A partir desta segunda-feira (21) novas regras para a liberação do consignado para segurados do Instituto Nacional do Seguro Social (INSS) começam a valer de fato. De acordo com as informações do Ministério da Previdência, a principal alteração gira em torno do teto máximo de juros que as instituições financeiras poderão cobrar.
A decisão já havia sido tomada na última semana pelo Conselho Nacional da Previdência Social (CNPS), mas só foi publicada no Diário Oficial da União (DOU) nesta segunda-feira (21). Pela decisão, o teto máximo de juros do consignado para segurados do INSS caiu de 1,97% para 1,91% ao mês.

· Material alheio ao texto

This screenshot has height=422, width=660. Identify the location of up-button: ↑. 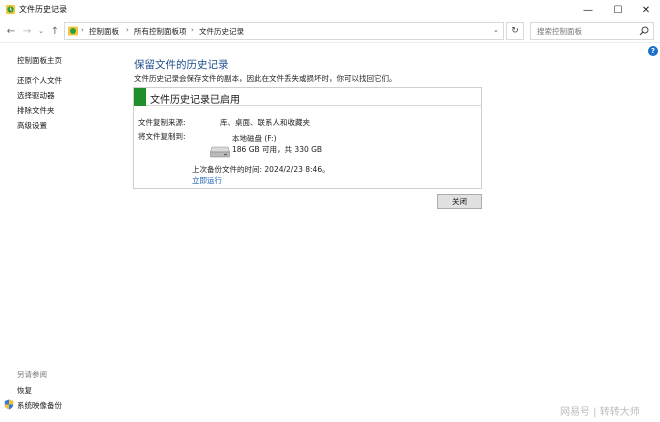
(55, 31).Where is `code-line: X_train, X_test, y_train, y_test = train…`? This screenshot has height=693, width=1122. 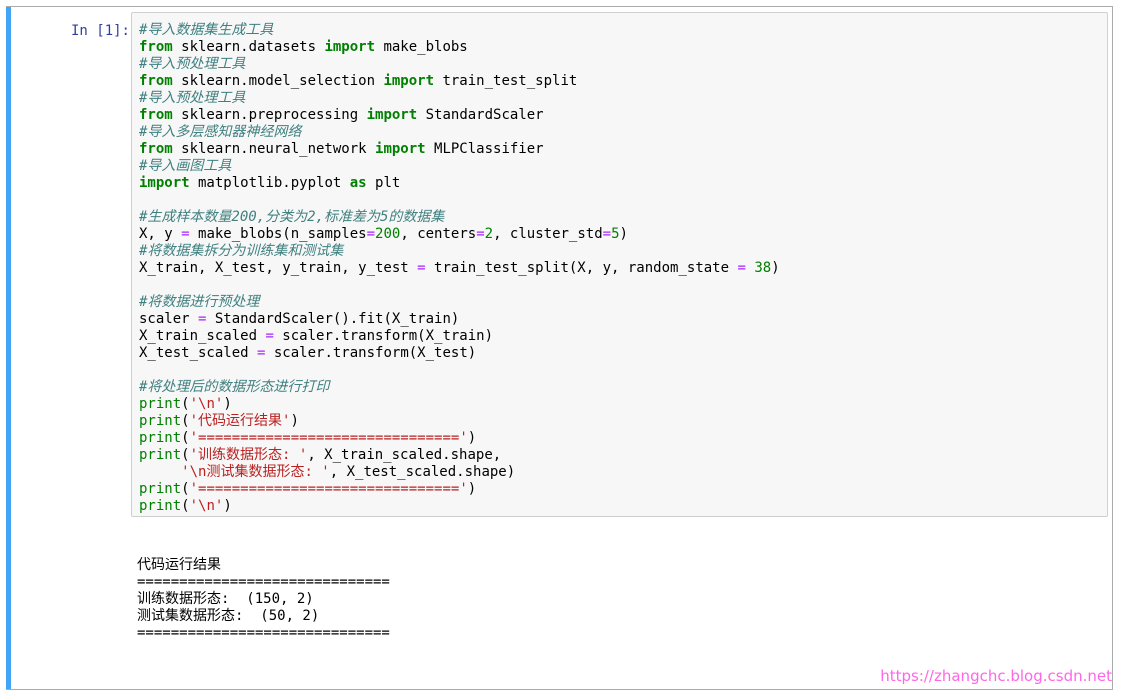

Também foi confirmado no Diário Oficial a redução do teto de juros cobrados em operações realizadas com o cartão de crédito. Neste caso a redução foi de 2,89% para 2,83% ao mês. Em resumo, o DOU sinaliza as seguintes mudanças no consignado:
- teto de juros que podem ser cobrados no consignado comum: cai de 1,97% para 1,91% ao mês;
- teto de juros do consignado para operações de cartão de crédito: cai de 1,89% para 2,83%.
Copom
A decisão de reduzir o teto da taxa de juros do consignado do INSS está sendo oficializada duas semanas depois de o Conselho de Política Monetária (Copom) decidir reduzir a taxa Selic de 13,75% para 13,25% ao ano. Uma queda de 0,50, maior do que esperado pelo mercado.
Em entrevista, o Ministro Carlos Lupi lembrou que o Banco Central já sinalizou que novos cortes de 0,50 ponto devem seguir sendo aplicados nos próximos meses. Neste sentido, ele frisou que o CNPS pode aplicar novas reduções no teto de juros no decorrer deste ano.
“Combinado com Ministério da Fazenda, Banco do Brasil e Caixa Econômica, estamos propondo taxa de 1,91% para o consignado, e 2,83% para o cartão de crédito consignado, com reforço de que se a próxima reunião do Banco Central baixar a taxa de juros [Selic], nós nos reuniremos para baixar novamente [teto do consignado]”, disse Lupi na reunião.
Desde a reunião do Banco Central, Lupi vem defendendo a redução da taxa de juros do consignado. Ele é o presidente do CNPS, órgão que conta com representantes do Governo Federal, além de membros dos aposentados, pensionistas, trabalhadores ativos e empresas.